If you take vacations like I do, this number may take longer to reach. However, if your commute is 30 minutes instead of 26, you will hit the year-of-life-spent-commuting mark in only 35 years instead of 40 years. Those commute minutes add up quickly!
Bill Perkins begins Die With Zero: Getting All You Can From Your Money and Your Life by discussing optimizing life and reflecting about the life experiences you want to have. Part of this is also reflecting on what experiences you want to minimize. When we do not intentionally choose how to spend our time, we can end up wasting entire years of life on activities that provide no joy (and potentially cause angst or stress).
This is why “even the relatively privileged among us rarely get around to doing the right things,” according to Oliver Burkemann, who reminds us that we often feel time crunched trying to fit more minutiae into our days but forget to acknowledge our larger priorities for the approximately 4,000 weeks we get to live. Unless you purposely choose to spend 52 out of 4,000 weeks commuting. (If you need a starting point reflecting on your life’s priorities while accepting that life is not infinite, Four Thousand Weeks: Time Management for Mortals encourages thoughtful reflection including a series of pointed questions for guidance.)

*Directions:*
1) Reproduce the part of the commuting passage starting at "If you take" and ending at "add up quickly!".
2) Present the entries starting at their first line and ending at the line containing "[Language Selector: English] (999, 51)" as a JSON list of strings, with one string per line and blank lines omitted.

*Source material:*
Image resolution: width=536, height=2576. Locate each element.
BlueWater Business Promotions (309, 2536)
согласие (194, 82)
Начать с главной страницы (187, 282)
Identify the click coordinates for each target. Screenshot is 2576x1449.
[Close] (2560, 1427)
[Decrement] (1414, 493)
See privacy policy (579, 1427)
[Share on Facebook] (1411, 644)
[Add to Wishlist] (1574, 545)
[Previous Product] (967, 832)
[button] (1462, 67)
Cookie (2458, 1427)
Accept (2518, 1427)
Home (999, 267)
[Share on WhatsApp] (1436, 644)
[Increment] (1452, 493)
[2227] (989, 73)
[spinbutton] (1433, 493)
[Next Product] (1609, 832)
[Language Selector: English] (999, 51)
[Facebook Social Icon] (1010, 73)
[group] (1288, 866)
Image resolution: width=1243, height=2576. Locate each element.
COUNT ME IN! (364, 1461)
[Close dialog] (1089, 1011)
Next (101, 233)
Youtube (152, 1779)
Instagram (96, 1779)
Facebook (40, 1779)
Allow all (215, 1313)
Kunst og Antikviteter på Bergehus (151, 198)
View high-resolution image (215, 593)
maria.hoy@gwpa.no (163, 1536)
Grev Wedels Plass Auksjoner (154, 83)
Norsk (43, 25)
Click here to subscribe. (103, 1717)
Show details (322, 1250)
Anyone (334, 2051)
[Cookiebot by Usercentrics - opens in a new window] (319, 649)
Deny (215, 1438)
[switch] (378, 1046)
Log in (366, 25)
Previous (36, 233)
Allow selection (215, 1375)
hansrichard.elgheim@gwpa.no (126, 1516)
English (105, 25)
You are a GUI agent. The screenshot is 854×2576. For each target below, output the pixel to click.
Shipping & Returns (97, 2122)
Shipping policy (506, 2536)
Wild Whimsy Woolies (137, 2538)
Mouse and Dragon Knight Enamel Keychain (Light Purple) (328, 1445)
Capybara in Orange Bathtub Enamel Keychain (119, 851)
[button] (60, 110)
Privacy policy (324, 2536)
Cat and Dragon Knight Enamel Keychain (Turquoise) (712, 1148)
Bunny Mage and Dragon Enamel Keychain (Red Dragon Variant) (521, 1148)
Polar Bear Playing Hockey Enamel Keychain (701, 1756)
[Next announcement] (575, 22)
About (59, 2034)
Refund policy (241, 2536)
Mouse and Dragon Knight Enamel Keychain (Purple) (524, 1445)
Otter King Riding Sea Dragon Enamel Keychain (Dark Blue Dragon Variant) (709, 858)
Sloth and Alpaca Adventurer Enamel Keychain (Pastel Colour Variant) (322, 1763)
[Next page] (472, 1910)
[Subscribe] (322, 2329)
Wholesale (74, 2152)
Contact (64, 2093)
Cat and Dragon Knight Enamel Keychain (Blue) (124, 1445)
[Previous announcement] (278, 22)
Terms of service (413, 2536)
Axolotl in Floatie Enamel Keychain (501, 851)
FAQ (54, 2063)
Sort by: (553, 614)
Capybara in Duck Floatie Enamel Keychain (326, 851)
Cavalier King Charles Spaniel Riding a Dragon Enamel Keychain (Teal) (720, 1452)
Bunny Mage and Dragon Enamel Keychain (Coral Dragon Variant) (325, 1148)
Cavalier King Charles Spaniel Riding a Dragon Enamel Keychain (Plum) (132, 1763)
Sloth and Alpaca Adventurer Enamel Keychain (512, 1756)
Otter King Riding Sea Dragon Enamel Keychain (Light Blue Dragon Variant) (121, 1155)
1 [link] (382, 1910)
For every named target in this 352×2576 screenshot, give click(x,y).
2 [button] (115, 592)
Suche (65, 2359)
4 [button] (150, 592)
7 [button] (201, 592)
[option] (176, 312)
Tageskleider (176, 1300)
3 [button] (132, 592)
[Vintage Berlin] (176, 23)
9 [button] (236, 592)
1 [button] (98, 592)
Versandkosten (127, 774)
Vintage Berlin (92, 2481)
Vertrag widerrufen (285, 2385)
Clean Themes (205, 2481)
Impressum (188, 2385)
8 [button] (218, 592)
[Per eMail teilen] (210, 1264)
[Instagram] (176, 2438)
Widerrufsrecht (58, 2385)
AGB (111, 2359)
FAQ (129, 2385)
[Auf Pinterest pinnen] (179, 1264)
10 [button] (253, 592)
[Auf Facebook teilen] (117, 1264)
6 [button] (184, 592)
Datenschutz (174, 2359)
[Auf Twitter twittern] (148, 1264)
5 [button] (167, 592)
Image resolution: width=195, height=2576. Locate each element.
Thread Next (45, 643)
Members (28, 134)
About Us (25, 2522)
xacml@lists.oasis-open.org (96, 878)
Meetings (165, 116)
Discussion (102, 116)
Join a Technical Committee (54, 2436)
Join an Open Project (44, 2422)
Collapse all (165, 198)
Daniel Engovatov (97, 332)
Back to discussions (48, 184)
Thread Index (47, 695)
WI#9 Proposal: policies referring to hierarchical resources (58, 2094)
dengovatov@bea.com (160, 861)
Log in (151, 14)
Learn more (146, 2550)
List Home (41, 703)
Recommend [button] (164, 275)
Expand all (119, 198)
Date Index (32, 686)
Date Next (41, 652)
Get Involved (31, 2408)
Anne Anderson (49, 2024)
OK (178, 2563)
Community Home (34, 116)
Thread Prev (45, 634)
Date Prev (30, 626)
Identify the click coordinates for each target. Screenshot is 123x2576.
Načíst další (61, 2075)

*Solutions to the tasks:*
1)
If you take vacations like I do, this number may take longer to reach. However, if your commute is 30 minutes instead of 26, you will hit the year-of-life-spent-commuting mark in only 35 years instead of 40 years. Those commute minutes add up quickly!

2)
[
  "Image resolution: width=536, height=2576. Locate each element.",
  "BlueWater Business Promotions (309, 2536)",
  "согласие (194, 82)",
  "Начать с главной страницы (187, 282)",
  "Identify the click coordinates for each target. Screenshot is 2576x1449.",
  "[Close] (2560, 1427)",
  "[Decrement] (1414, 493)",
  "See privacy policy (579, 1427)",
  "[Share on Facebook] (1411, 644)",
  "[Add to Wishlist] (1574, 545)",
  "[Previous Product] (967, 832)",
  "[button] (1462, 67)",
  "Cookie (2458, 1427)",
  "Accept (2518, 1427)",
  "Home (999, 267)",
  "[Share on WhatsApp] (1436, 644)",
  "[Increment] (1452, 493)",
  "[2227] (989, 73)",
  "[spinbutton] (1433, 493)",
  "[Next Product] (1609, 832)",
  "[Language Selector: English] (999, 51)"
]